Explotación de crudo en Malvinas

El nuevo puerto petrolero que el Reino Unido construye en Malvinas tiene un objetivo concreto: poner en marcha la explotación del yacimiento Sea Lion, que posee reservas estimadas en más de 313 millones de barriles de petróleo y prevé comenzar a producir crudo en 2028. Las compañías involucradas ya aseguraron 1.000 millones de dólares de financiamiento y avanzan con la contratación de plataformas, barcos y equipamiento para iniciar las perforaciones en los próximos meses.

La petrolera británica Rockhopper Exploration, principal impulsora del proyecto, presentó esta semana sus resultados anuales auditados y ratificó que la primera fase de Sea Lion ya fue aprobada por sus socios y financiadores. La empresa informó que logró cerrar un esquema financiero por 1.000 millones de dólares en deuda, del cual 350 millones corresponden directamente a Rockhopper.

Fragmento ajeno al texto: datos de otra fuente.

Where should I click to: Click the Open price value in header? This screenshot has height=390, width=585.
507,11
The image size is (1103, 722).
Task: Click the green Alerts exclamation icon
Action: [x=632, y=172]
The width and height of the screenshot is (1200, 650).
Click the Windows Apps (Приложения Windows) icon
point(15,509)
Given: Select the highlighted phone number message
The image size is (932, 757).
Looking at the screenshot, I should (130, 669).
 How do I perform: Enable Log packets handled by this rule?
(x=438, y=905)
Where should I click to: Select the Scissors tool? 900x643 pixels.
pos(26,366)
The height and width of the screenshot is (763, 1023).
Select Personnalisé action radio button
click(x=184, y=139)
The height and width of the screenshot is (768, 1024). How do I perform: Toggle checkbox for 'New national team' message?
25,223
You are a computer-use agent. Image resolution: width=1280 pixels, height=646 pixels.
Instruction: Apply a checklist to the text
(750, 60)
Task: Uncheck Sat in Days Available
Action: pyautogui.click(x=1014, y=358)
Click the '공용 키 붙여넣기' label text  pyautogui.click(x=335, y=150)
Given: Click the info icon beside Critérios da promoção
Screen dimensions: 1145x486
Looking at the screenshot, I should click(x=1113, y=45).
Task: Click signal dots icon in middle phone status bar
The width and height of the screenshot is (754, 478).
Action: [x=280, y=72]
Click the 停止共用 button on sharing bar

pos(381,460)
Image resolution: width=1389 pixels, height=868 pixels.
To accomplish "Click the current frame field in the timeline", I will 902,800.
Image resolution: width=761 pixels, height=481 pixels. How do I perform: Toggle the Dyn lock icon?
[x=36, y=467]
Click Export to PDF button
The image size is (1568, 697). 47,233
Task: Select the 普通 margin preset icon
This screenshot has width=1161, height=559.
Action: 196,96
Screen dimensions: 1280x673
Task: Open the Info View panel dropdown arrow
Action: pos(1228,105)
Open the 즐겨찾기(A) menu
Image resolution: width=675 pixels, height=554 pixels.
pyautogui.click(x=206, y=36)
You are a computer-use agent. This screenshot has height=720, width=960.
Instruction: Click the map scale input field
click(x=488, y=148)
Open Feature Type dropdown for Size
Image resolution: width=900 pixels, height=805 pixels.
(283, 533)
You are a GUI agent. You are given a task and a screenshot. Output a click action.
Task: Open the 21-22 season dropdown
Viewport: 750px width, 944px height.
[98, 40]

La importancia estratégica del proyecto queda reflejada en las cifras difundidas por la propia compañía. Según la actualización de reservas realizada por consultoras especializadas, el campo Sea Lion posee 313 millones de barriles de reservas probadas y probables, mientras que los recursos contingentes superan los 600 millones de barriles. A Rockhopper le corresponde una participación del 35 por ciento en el emprendimiento.

La empresa destacó que el proyecto alcanzó en diciembre de 2025 la Decisión Final de Inversión (FID), un hito clave dentro de la industria petrolera porque implica que los estudios técnicos, económicos y financieros ya fueron completados y que la explotación fue considerada comercialmente viable. A partir de ese momento, los recursos que durante años figuraban como potenciales pasaron a ser contabilizados como reservas comerciales.